■ Task instructions: An exact copy of the lines from the top of the data through the line with "Select the Color sort radio button" is what you should give, with no pictures in it.

■ Dataset:
* * * * *
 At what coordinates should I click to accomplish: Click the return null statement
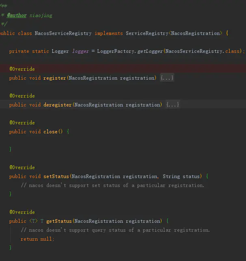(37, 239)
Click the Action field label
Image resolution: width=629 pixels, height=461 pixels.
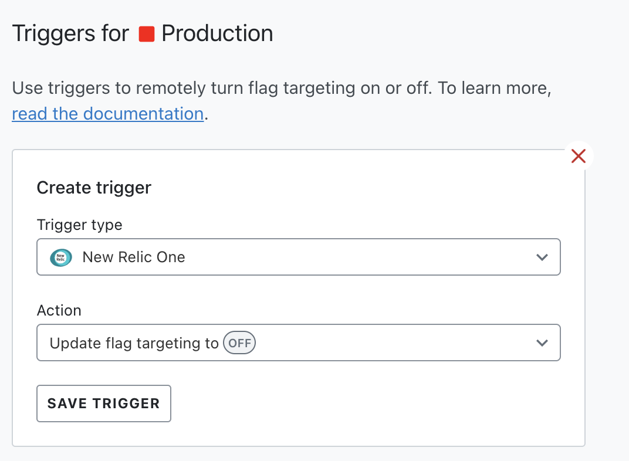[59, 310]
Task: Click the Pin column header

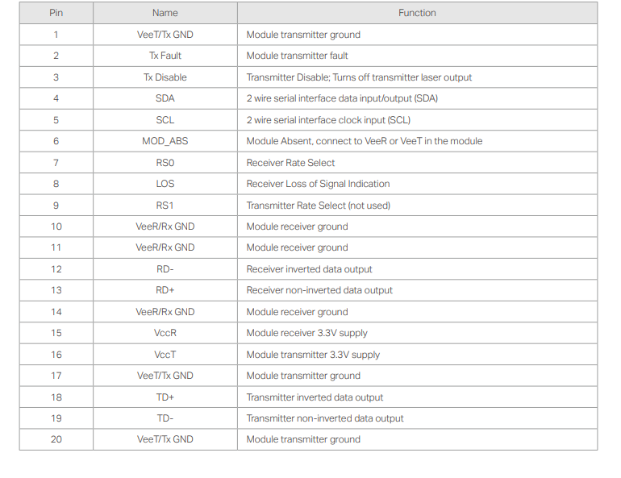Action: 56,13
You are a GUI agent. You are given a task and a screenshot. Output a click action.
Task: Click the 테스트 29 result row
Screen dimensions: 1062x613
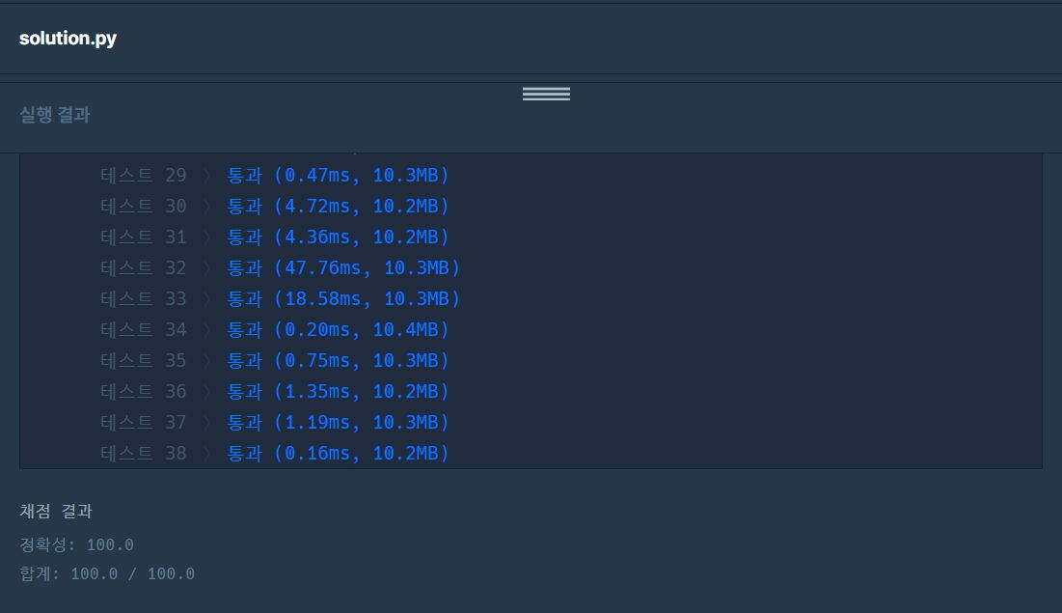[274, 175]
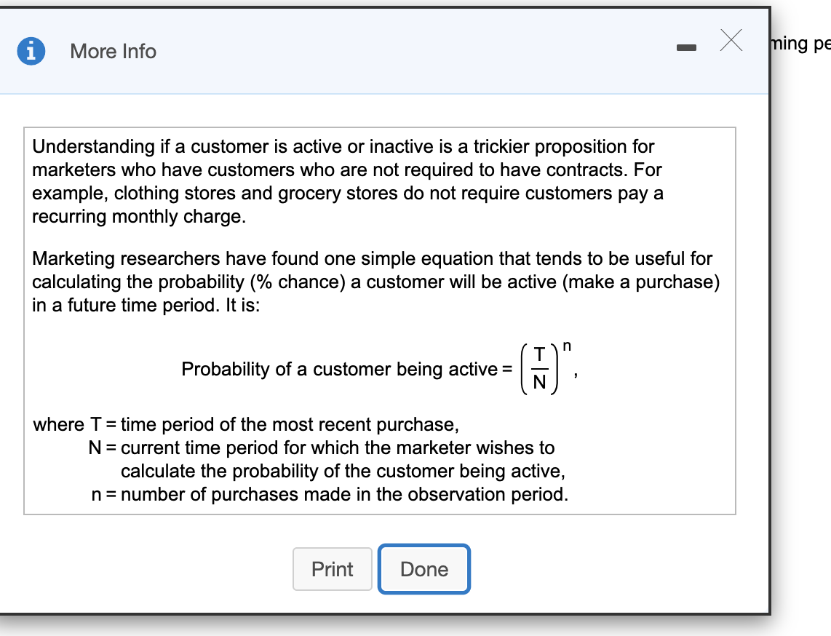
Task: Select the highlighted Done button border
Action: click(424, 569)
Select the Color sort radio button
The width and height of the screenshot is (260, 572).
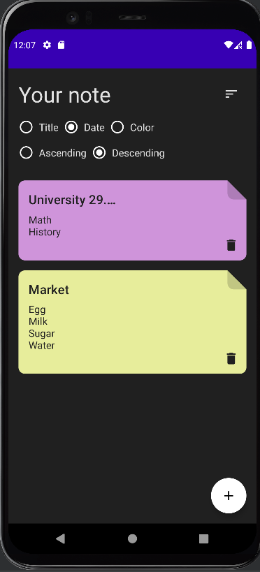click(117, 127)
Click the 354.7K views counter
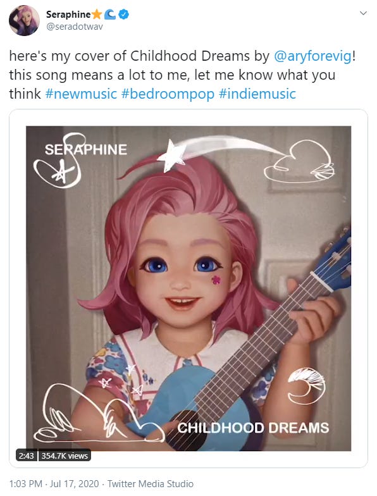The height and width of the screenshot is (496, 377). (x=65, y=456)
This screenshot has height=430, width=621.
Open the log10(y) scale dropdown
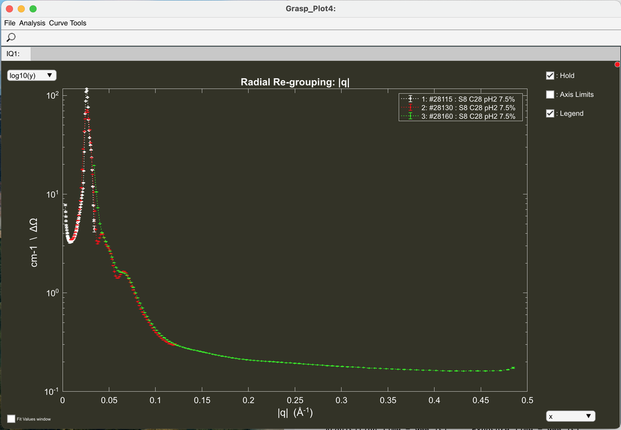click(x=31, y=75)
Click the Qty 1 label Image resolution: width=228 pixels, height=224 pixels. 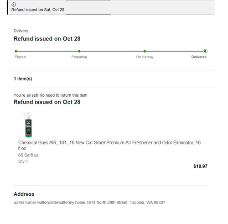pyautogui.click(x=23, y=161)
* * * * *
■ Exercise result:
 At what coordinates should I click to accomplish: Click the return null statement
(37, 239)
Click the Action field label
Image resolution: width=629 pixels, height=461 pixels.
[59, 310]
Task: Click the Pin column header

Action: 56,13
You are a GUI agent. You are given a task and a screenshot. Output a click action.
Task: Click the 테스트 29 result row
Screen dimensions: 1062x613
[274, 175]
Task: Select the highlighted Done button border
Action: click(424, 569)
Select the Color sort radio button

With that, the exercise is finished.